◆ Exercise brief
Retype, without pictures, the line holding "Click the word Nega-Bands" and each line below it through the final line.

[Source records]
********************
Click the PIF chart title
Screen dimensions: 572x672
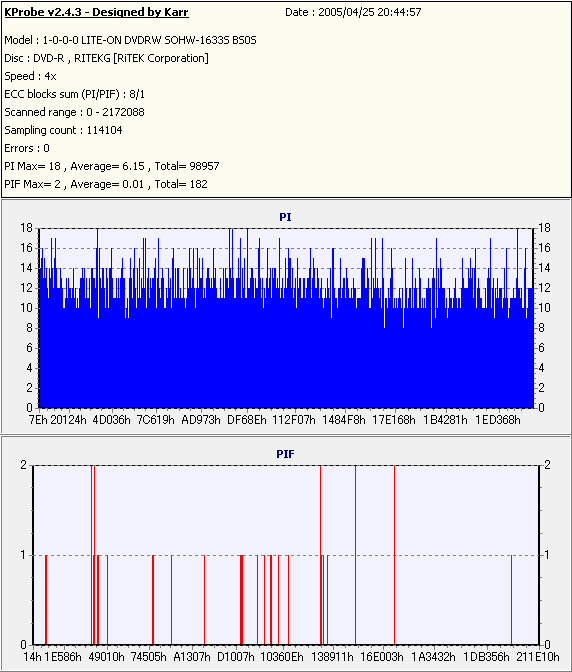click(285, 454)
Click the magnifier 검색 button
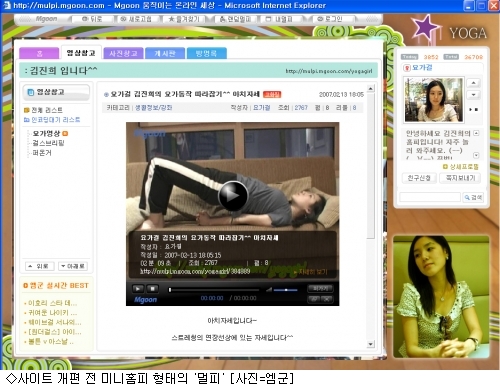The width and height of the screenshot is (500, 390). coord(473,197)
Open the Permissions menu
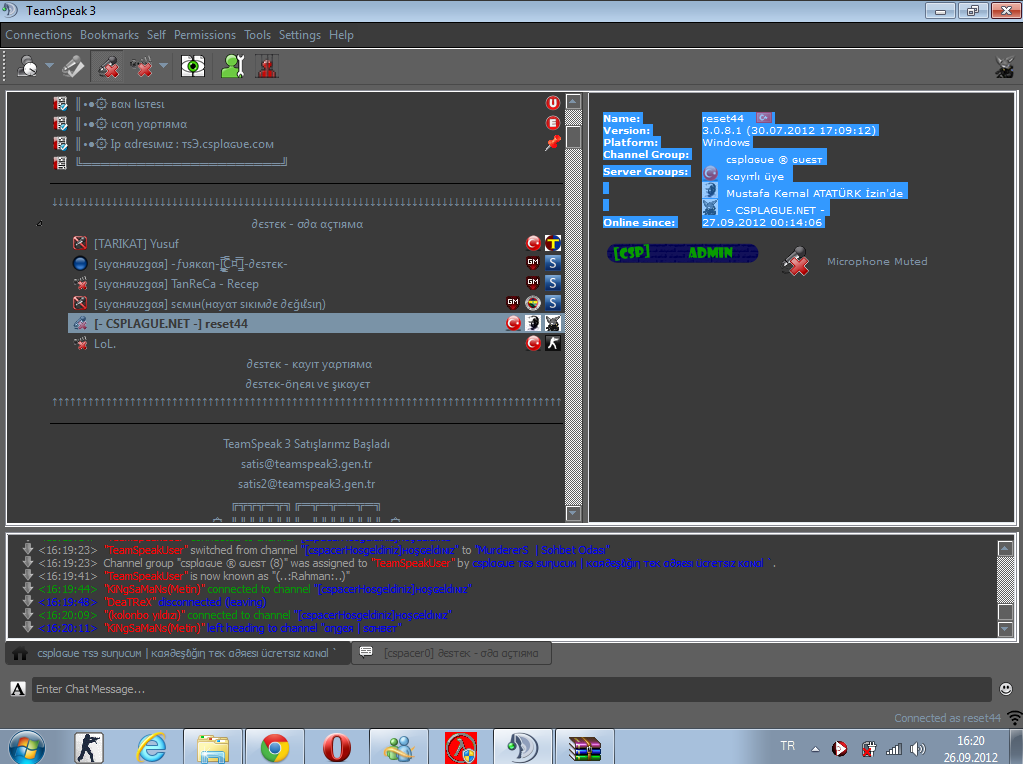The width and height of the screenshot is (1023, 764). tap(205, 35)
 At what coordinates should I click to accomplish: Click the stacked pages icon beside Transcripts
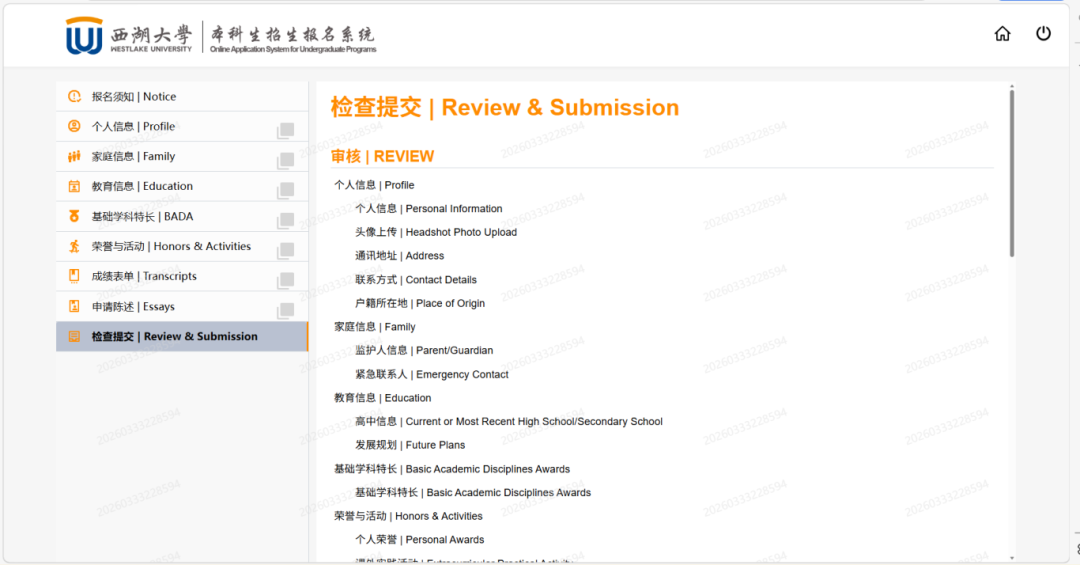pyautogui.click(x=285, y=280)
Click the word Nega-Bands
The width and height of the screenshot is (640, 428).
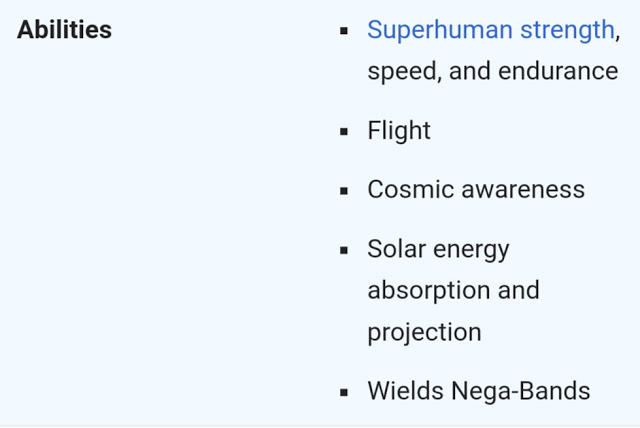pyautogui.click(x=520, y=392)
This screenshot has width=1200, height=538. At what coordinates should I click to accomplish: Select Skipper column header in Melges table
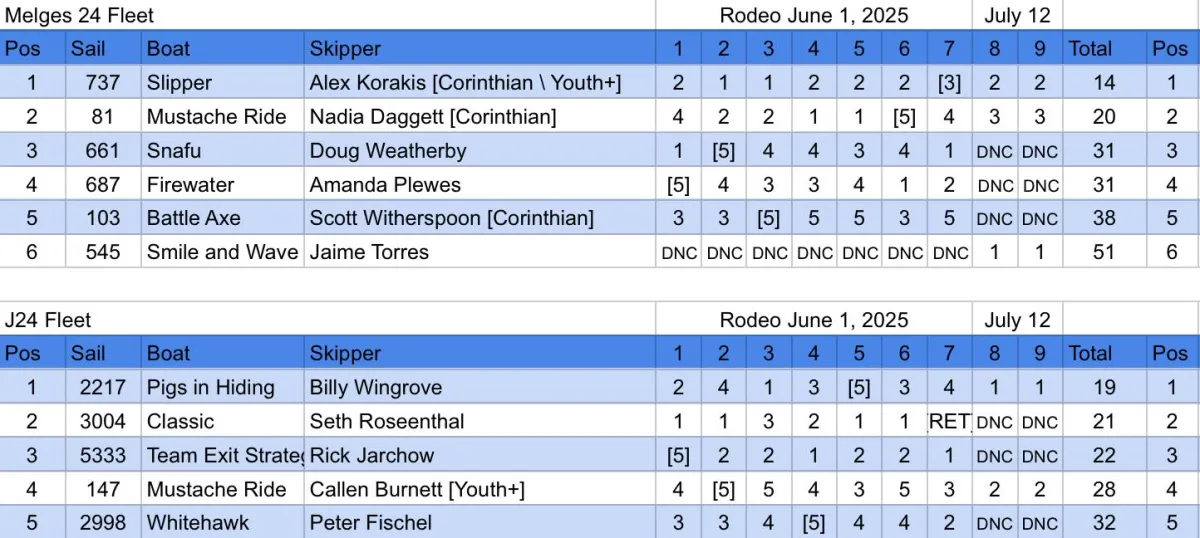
********************
◆ Exercise answer
Click the word Nega-Bands
The width and height of the screenshot is (640, 428).
pyautogui.click(x=520, y=392)
This screenshot has width=1200, height=538. At what coordinates should I click to accomplish: Select Skipper column header in Melges table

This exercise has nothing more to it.